▶ Exercise requirements
Within the records below, reproduce without change the lines from the line that has "Travel (254, 550)" through the line that has "Consider (72, 1536)", and only those.

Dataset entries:
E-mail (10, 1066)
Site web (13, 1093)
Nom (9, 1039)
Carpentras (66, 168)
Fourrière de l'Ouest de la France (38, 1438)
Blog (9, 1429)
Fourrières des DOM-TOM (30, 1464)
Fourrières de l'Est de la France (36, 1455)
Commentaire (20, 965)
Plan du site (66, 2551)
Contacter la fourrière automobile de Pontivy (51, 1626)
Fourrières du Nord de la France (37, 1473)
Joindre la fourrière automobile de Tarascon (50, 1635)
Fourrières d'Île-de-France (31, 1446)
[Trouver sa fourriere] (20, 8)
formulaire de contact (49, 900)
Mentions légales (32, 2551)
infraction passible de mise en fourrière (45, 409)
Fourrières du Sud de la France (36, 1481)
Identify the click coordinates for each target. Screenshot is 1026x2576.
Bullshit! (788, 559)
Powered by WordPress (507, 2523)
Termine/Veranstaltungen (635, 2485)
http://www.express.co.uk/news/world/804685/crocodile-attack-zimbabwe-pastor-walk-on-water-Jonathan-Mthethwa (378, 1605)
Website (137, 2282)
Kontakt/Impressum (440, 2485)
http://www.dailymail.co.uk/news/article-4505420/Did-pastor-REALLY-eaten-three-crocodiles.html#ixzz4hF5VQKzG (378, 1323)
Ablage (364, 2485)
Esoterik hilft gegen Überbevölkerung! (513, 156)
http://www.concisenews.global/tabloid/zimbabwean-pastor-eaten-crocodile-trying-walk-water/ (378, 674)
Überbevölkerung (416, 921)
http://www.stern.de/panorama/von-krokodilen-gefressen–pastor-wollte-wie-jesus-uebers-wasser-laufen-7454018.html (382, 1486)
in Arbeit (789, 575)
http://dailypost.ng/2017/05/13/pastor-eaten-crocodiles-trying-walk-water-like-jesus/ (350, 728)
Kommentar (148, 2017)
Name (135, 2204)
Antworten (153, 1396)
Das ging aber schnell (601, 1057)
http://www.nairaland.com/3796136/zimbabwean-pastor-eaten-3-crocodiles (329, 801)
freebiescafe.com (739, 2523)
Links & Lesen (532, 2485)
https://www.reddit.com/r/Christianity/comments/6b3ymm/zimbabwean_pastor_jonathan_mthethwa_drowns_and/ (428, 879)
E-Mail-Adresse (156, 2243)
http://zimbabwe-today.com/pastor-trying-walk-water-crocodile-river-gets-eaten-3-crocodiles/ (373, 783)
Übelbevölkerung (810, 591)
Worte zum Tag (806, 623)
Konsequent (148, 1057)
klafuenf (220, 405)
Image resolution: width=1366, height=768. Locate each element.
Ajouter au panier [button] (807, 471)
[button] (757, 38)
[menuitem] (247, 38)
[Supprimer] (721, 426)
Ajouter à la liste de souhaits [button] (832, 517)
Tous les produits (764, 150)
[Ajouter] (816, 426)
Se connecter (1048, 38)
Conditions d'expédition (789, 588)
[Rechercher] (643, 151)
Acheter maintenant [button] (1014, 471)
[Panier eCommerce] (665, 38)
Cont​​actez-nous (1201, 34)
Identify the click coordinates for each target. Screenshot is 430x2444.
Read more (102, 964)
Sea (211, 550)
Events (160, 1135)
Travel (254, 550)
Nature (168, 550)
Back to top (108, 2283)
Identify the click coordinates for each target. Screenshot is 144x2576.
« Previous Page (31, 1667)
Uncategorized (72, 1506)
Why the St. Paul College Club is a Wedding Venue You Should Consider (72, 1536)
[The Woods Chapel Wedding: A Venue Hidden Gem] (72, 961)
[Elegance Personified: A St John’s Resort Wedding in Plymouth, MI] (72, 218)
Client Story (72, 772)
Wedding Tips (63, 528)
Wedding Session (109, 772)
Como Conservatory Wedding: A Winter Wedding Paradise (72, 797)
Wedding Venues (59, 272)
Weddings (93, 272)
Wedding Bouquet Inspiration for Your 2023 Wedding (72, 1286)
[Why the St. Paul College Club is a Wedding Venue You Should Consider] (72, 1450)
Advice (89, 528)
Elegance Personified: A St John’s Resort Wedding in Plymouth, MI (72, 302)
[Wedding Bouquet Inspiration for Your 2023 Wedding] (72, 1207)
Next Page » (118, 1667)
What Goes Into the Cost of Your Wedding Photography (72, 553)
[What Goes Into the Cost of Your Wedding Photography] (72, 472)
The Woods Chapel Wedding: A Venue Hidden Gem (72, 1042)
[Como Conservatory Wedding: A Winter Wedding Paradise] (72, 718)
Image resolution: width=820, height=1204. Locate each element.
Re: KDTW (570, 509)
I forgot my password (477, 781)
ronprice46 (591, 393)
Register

▶ Response to this task
Travel (254, 550)
Nature (168, 550)
Back to top (108, 2283)
Identify the click coordinates for each target. Screenshot is 144x2576.
« Previous Page (31, 1667)
Uncategorized (72, 1506)
Why the St. Paul College Club is a Wedding Venue You Should Consider (72, 1536)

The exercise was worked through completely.